The discourse on fake news detection models reveals that base on the existing models, detecting fake news will still remain a potent challenge. More sophisticated models are required. Manual facts checking, which includes the use of experts, as well as crowdsourced judgment in checking the veracity of certain news content has yielded some fruits. However, manual fact checking is still faced with a lot of limitations such as labor, and time especially when they are faced with large volumes of information. The automatic fact-checking method is able to deal with large volumes of data within a concise time, however, it has a lot of limitation because most ML algorithm trained to detect fake news is base on particular lexical and textual contents as well as style. The manufacturer of fake news is also improving on new techniques to bypass this algorithm, and hence, manual facts-checking will always be required. The social media networks yield financial benefits not only to it creator but to it users as well and consequently, owner of these social networks are often reluctant to flag and remove some items or information on their site for fear of losing their financial gains, and this is a challenge to many users. Facebook and Youtube have often come under strong criticism for allowing certain fake information on their platforms.

6 Conclusions and Future Works

The proliferation of fake news on social media has often made people reluctant to engage in genuine news and information sharing for fear that such information is false and misleading. The debate on fake news detection has been a challenging one due to the complex and dynamic nature of fake news. In this paper, we did an overview of fake news detection models taking into cognizance the various types of fake news. It is a reality that fake news has caused enormous damage not only to democracy but to the freedom of speech due to its rapid spread on social media and hence detecting them become imperative. We recommend that fake news can be verified based on sources, authors or publishers, and experts can be able to distinguish between those genuine sources and fake sources.

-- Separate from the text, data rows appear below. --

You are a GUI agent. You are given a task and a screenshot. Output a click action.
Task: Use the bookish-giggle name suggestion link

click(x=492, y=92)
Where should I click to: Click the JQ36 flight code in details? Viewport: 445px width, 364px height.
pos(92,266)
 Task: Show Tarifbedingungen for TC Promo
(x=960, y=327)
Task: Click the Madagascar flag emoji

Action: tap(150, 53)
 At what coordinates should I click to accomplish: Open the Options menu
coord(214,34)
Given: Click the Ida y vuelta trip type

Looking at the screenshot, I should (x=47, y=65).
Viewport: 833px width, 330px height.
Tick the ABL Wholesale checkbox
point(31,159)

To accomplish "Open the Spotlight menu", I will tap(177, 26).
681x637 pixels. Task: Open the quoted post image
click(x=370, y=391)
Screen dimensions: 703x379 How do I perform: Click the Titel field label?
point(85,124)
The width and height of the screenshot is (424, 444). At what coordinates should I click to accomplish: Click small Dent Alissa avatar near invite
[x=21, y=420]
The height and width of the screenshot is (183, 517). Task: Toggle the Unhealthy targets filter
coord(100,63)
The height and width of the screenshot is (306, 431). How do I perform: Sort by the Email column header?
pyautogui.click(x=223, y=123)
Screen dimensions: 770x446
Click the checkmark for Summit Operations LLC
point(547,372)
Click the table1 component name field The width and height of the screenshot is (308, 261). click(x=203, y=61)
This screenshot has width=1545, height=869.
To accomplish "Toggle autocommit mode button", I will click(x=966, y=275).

Social bots and trolls account has often acted as a catalyst in generating and spreading fake news, which is a potent challenge. Hence, future work is required in areas of social bots detection, the main problem is not the fake news rather, it is the sharing and spreading of fake news that is causing more harm. The use of social bots in sharing fake news makes it go viral, and it has further exacerbated the proliferation of fake news as these contents are shared and like automatically making it difficult for experts to detect.